◆ Source document:
□ □ □ □ □

Published in final edited form as:
PMCID: PMC10154079
NIHMSID: NIHMS1892763
PMID: 35503657

Changing Epidemiology of Oral Cavity Cancer in the United States

Katelyn O. Stepan, MD,1,* Angela L. Mazul, PhD, MPH,2,3,* Jeffrey Larson,1 Parth Shah,1 Ryan S. Jackson, MD,2 Patrik Pipkorn, MD,2 Stephen Y. Kang, MD,4 and Sidharth V. Puram, MD, PhD2,5
Author information Copyright and License information Disclaimer

Abstract

Objective.

We aim to more accurately characterize the current distribution and rates of squamous cell carcinoma (SCC) cases across various oral cavity subsites in the United States.

Study Design.

Retrospective cohort.

Setting.

Database study evaluating cancer incidence in the United States from 2001 to 2017.

Methods.

We utilized the US Cancer Statistics Public Use Database, which includes deidentified cancer data reported to the Centers for Disease Control and Prevention’s National Program of Cancer Registries and the National Cancer Institute’s SEER (Surveillance, Epidemiology, and End Results), capturing 97% of newly diagnosed cancers. We restricted our analysis to SCC arising from oral cavity subsites from 2001 to 2017. We calculated trends in annual cancer incidence rates using SEER*Stat, as well as annual and average annual percentage change and joinpoints with the National Cancer Institute’s Joinpoint program.

Results.

□ □ □ □ □

◆ Records shown:
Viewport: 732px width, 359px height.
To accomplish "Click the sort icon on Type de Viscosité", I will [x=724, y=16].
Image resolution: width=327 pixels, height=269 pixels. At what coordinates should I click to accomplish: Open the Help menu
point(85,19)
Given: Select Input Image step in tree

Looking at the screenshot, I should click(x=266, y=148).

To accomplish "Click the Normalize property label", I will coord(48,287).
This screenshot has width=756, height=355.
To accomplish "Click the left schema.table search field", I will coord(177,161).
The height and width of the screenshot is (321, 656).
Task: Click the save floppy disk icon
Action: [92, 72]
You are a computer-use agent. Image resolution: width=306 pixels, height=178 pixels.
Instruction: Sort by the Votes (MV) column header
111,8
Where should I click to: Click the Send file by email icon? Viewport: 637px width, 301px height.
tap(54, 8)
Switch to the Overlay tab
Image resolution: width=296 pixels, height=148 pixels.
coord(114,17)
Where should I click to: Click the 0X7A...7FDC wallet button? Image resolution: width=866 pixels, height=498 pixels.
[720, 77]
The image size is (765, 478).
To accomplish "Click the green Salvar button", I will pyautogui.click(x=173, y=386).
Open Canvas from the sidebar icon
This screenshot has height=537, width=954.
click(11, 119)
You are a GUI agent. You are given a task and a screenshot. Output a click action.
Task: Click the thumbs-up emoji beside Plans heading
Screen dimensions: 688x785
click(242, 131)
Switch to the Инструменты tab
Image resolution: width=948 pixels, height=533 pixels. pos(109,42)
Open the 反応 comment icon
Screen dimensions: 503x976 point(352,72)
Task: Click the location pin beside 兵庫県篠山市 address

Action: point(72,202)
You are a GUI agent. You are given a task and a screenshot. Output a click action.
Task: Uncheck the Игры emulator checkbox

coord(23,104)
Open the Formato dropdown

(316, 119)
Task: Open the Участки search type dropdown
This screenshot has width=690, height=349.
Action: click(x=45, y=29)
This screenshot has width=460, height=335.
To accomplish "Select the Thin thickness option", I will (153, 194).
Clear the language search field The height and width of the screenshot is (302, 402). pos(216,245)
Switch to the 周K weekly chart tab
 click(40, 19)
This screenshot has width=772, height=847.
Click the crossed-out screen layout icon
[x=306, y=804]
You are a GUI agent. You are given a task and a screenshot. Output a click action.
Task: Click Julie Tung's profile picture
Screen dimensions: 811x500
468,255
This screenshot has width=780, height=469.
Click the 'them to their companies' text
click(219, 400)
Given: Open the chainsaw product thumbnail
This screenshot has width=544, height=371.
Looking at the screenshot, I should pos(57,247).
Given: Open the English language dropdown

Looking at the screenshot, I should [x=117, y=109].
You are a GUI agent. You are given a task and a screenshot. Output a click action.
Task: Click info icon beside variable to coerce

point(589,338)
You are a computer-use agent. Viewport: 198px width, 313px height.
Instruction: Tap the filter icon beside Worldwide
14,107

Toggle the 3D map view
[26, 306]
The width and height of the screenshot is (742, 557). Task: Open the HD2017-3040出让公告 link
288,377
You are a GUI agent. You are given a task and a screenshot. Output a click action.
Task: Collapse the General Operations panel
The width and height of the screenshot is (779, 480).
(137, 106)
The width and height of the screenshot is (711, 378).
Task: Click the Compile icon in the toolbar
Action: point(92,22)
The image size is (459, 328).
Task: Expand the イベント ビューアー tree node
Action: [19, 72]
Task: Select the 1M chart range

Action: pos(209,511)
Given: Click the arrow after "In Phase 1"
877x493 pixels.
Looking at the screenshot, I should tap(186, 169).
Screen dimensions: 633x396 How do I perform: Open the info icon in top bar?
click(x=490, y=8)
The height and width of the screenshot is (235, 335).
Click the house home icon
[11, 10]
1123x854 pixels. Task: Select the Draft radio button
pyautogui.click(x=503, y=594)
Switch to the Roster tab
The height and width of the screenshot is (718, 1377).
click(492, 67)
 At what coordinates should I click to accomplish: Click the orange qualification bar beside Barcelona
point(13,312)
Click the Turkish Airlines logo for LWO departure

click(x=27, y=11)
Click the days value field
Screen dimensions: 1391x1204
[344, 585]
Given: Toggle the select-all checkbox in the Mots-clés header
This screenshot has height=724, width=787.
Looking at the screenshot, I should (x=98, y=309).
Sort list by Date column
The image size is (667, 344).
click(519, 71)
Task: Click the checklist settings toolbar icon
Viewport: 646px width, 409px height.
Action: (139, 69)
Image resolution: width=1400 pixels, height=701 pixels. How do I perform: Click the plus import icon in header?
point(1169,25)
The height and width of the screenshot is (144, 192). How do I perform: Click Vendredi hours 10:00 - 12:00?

□ □ □ □ □

◆ Problem set:
[1] Reproduce verbatim the portion of the oral cavity cancer abstract starting at "We aim to more" and ending at "the United States.".
[2] Extend the abstract on oral cavity cancer epidemiology in the United States, picking up after its final line.

◆ Task results:
[1]
We aim to more accurately characterize the current distribution and rates of squamous cell carcinoma (SCC) cases across various oral cavity subsites in the United States.

[2]
Most oral cavity SCC cases arise from the oral tongue (41.7%), followed equally by lip and floor of mouth (each 16.5%), gingival (10.6%), buccal (6.7%), retromolar trigone (5.6%), and hard palate (2.3%) involvement. The overall incidence of oral tongue SCC continues to rise with an average annual percentage change of 1.8% (95% CI, 1.6%−2.1%; P <.001), with a 2.3% increase among women. This increase is seen among males and females of all age groups. Cancers involving the gum, buccal mucosa, and hard palate were also found to be increasing in rate, albeit to a lesser degree and with substantially lower incidence.

Conclusions.

The tongue is the most frequently involved subsite of oral cavity SCC and is increasing in incidence among males and females of all ages.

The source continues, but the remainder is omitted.